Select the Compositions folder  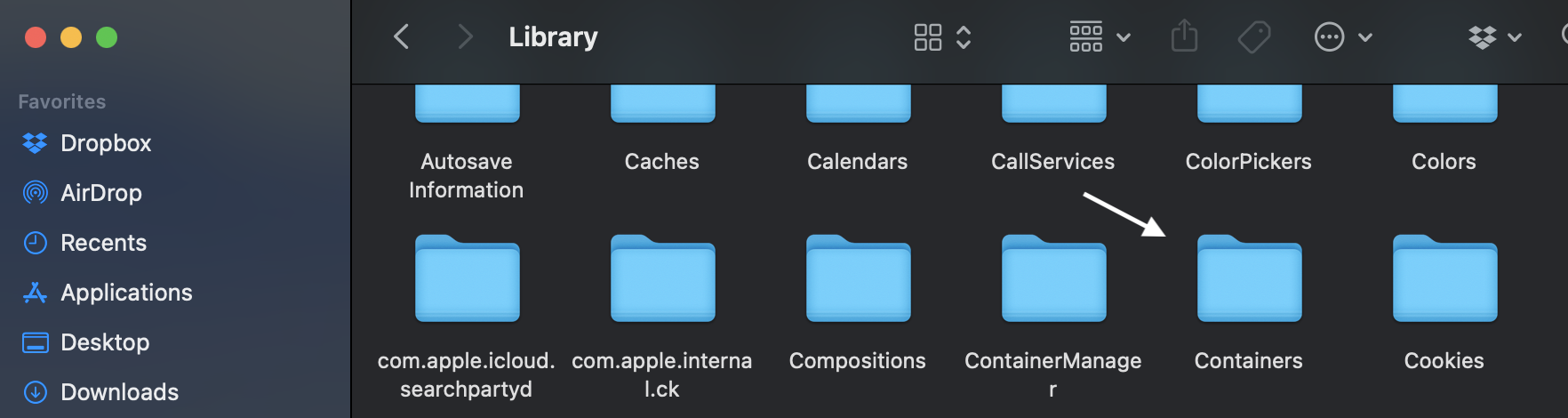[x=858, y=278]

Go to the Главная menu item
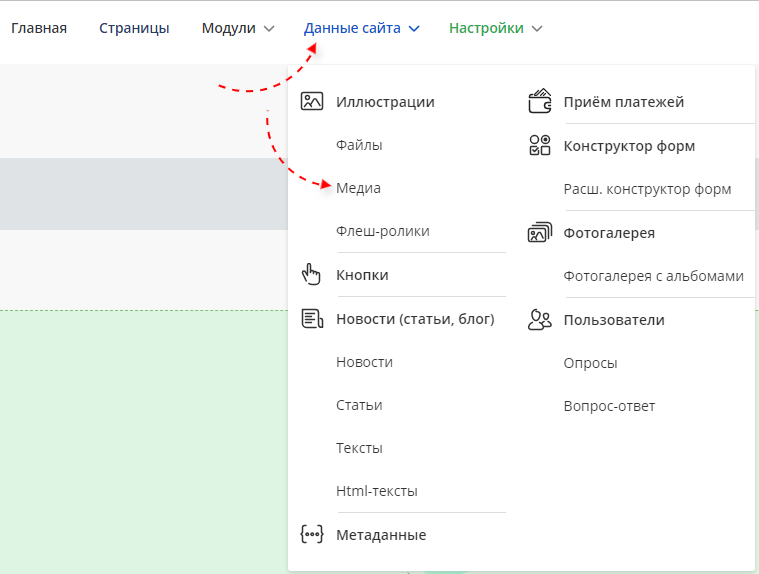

■ ■ ■ ■ ■ ■ ■

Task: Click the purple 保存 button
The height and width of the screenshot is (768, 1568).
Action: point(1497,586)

■ ■ ■ ■ ■ ■ ■

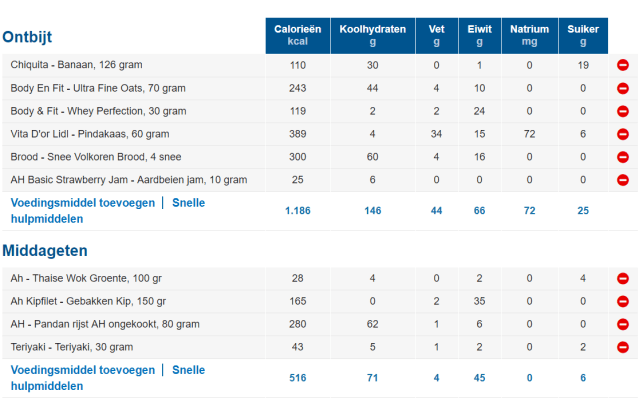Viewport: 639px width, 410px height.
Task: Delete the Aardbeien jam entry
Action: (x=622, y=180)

■ ■ ■ ■ ■ ■ ■

> [Given problem]
Copy out the lines word for word, starting with the line containing "Task: Click the purple 保存 button" and continuing through the line containing "Action: point(1497,586)", with both of those lines included.

> [Output for this exercise]
Task: Click the purple 保存 button
The height and width of the screenshot is (768, 1568).
Action: point(1497,586)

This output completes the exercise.